India’s largest IT Major, TCS will be hiring more than 40,000 freshers from campuses in the country in the financial year 2021-22.
Milind Lakkad CHRO of TCS said to the media, “The company, the largest employer in the private sector with a base of over 5 lakh employees, had hired 40,000 graduates from campuses last year and will do better on that number,”
“COVID pandemic-related restrictions do not pose any difficulties in hiring and added that last year, a total of 3.60 lakh freshers had appeared for an entrance test virtually,” he said.
Lakkad further said, “From the campus in India, we hired 40,000 last year. We will continue to hire and hire 40,000 or more this year in India,” He said that lateral hiring will also be “robust” this year.
Similarly, the company will also do better on the 2,000 trainees hired from American campuses last year, he said, without sharing an exact number.
Lakkad also said a lot of planning goes into hiring from campuses and it is not ”just-in-time” hiring when a business deal gets signed up, and typically it takes over three months before a resource gets on a project.

Activities
1. Repeat the part of the passage on TCS campus hiring from "Lakkad also said" up to and including "on a project.", word for word.
2. Continue the passage on TCS campus hiring, picking up right after its final sentence.

Given entries
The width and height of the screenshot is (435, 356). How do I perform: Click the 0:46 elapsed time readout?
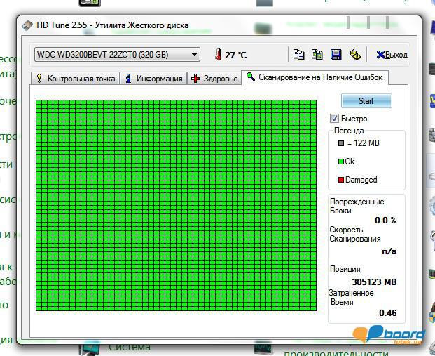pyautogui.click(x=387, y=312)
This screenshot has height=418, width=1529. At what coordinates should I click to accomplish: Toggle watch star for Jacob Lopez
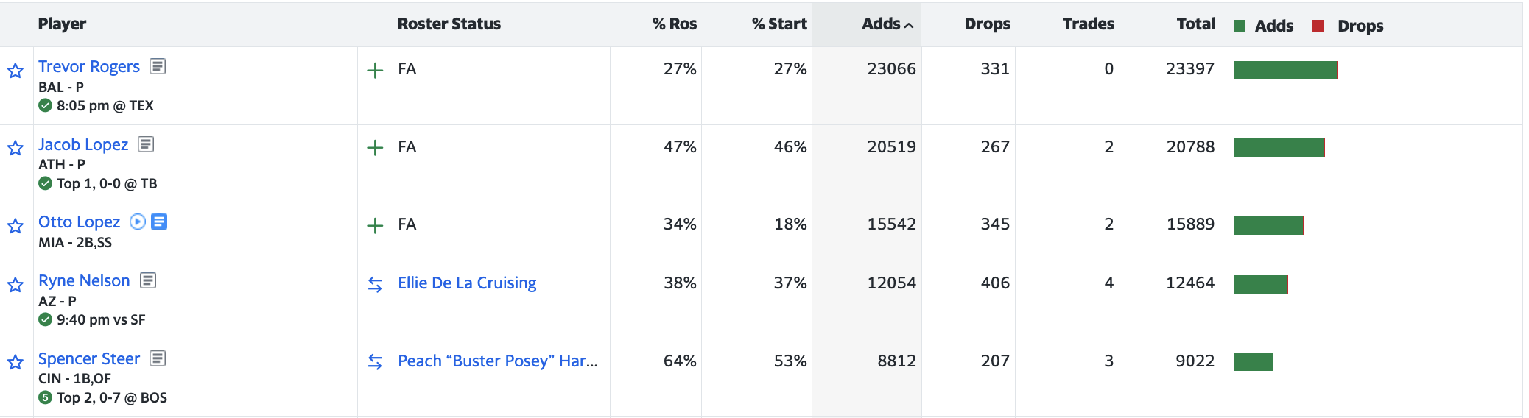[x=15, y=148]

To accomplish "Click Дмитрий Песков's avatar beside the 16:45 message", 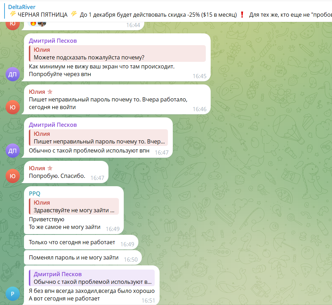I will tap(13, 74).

---

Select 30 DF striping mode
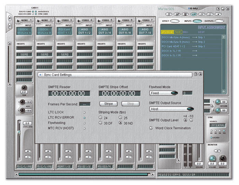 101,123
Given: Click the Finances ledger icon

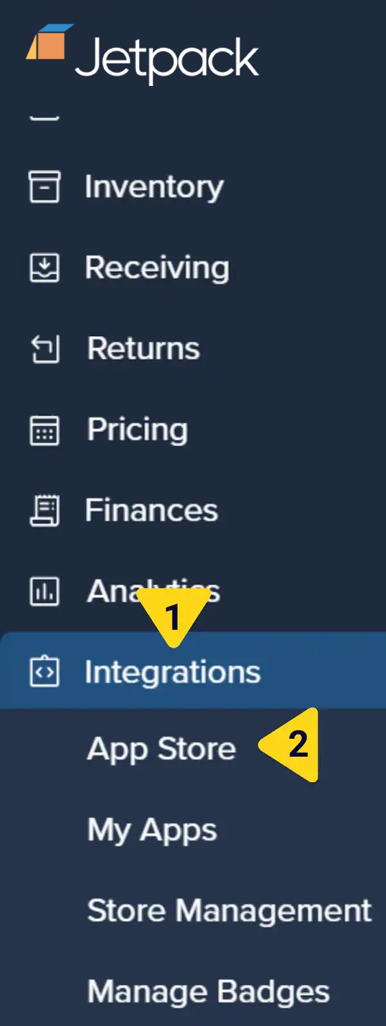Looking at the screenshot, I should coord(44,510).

Answers to the tasks
1.
Lakkad also said a lot of planning goes into hiring from campuses and it is not ”just-in-time” hiring when a business deal gets signed up, and typically it takes over three months before a resource gets on a project.

2.
The company’s COO, N Ganapathy Subramaniam said there is no dearth of talent supply in India and also disagreed with concerns about its cost.
Subramaniam termed Indian talent as “phenomenal” given their skill sets and the work culture.
Rajesh Gopinathan CEO & MD, TCS said it often gets asked if the organisation is too large but added that the way it is structured makes it possible from a management and nimble-footedness perspective.
TCS has broken the organization into small, autonomous entities with support from the top which helps take care of challenges, he said, pointing out that several entities like the railways, armed forces, and political parties function with large pools of people.
Lakkad said the company expects the very low attrition of 8 per cent levels to go up once the situation normalises, adding that the normal levels are between 11-12 per cent. Even if the attrition goes up, the company’s operating model can ensure that the work or margins are not impacted, he added.
Commenting on its June quarter results, which showed a setback on its India business, Gopinathan said the 14 per cent dip in revenues sequentially does not represent any cyclicality in business and was purely out of its businesses like online exams and passport making coming to a “standstill” because of the lockdowns.
He said the company had faced similar troubles during the first lockdown as well in the first quarter of the financial year 2020-21 and added that though the announcements were about local lockdowns, they impacted activity across.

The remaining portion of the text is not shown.